Les envois de fonds transfrontaliers via l'argent mobile ont augmenté de 65 % en 2020 pour atteindre 12 milliards de dollars.

Mais toute transition du numérique vers le crypto pourrait s'avérer plus difficile.

"J'ai vraiment du mal à voir comment ils vont pouvoir rivaliser, à moins qu'ils ne cassent vraiment leurs prix - vous ne pouvez pas rivaliser gratuitement", Ray Youssef, PDG de la plateforme crypto Paxful, qui est populaire en Afrique et cherche à concurrencer les entreprises traditionnelles de transfert de fonds.

Les entreprises de transfert de fonds sont déjà sous pression pour réduire les frais, qui étaient en moyenne de 6,5 % au quatrième trimestre de 2020, selon un rapport de la Banque mondiale, soit plus du double de l'objectif 2030 de l'Objectif de développement durable des Nations unies pour les frais de transfert de fonds.
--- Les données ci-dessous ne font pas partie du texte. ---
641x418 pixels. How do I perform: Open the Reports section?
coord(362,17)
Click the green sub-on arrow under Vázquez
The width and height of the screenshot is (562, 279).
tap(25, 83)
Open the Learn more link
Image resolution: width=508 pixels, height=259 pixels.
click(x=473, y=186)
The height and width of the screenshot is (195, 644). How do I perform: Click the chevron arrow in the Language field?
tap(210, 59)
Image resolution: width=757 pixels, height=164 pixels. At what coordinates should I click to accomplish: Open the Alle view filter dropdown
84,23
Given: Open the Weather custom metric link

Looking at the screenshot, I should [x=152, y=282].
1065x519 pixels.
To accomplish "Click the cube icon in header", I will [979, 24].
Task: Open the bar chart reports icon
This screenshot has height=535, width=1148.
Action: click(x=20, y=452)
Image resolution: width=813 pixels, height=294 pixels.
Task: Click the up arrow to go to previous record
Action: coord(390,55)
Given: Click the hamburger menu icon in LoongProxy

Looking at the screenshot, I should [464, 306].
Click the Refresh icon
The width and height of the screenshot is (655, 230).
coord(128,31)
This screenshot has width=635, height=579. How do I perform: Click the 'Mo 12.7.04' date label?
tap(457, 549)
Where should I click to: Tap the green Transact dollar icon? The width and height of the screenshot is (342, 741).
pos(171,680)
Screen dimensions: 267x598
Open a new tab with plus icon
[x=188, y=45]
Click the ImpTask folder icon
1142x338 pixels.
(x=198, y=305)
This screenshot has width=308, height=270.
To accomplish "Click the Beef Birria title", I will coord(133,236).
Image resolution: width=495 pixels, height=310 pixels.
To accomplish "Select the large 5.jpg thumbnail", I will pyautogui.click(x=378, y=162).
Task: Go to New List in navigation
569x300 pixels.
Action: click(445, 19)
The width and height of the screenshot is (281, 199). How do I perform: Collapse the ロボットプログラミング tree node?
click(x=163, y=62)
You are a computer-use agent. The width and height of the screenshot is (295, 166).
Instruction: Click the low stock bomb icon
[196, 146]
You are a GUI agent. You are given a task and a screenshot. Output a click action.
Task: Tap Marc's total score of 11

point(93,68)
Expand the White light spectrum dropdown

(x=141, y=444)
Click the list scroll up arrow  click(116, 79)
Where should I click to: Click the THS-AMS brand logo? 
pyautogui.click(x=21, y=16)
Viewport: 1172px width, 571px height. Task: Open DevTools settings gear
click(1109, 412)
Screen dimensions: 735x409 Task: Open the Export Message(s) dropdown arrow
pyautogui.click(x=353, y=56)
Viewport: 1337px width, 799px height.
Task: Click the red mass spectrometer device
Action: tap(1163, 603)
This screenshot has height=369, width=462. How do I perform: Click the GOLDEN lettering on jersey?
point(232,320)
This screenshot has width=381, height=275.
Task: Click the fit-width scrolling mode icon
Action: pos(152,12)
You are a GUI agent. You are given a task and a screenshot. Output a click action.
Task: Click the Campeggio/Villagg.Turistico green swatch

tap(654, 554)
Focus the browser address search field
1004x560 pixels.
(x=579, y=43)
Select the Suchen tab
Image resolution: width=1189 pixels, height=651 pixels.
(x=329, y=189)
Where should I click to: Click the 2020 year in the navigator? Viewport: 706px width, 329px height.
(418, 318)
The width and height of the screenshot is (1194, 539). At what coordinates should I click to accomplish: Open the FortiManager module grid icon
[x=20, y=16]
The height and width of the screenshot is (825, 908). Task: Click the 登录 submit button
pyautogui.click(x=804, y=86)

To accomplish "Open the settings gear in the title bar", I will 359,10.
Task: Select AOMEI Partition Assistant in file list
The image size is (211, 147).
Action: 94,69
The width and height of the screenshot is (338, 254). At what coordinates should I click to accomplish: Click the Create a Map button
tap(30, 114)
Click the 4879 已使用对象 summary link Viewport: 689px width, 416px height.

En revanche, les frais de transfert de bitcoins au Nigeria, par exemple, totaliseraient généralement environ 2 %-2,5 %.

L'augmentation des coûts réglementaires liés aux efforts de lutte contre le blanchiment d'argent et le financement du terrorisme constitue un autre fardeau pour les entreprises traditionnelles de transfert de fonds.

Selon M. Suchoski, les coûts annuels de mise en conformité de Western Union ont augmenté de près de 200 millions de dollars, contre environ 100 millions de dollars il y a une dizaine d'années.

Le bitcoin viendrait probablement alourdir cette charge.

Le potentiel de transactions anonymes du bitcoin inquiète depuis longtemps les régulateurs, qui craignent qu'il ne facilite le blanchiment d'argent et le financement du terrorisme. De nombreuses sociétés de crypto-monnaies ont renforcé les mesures de conformité, comme la demande d'identification de l'utilisateur, mais il s'agit d'un processus coûteux.

"Le bitcoin a été utilisé dans de nombreuses transactions souterraines", a déclaré Suchoski.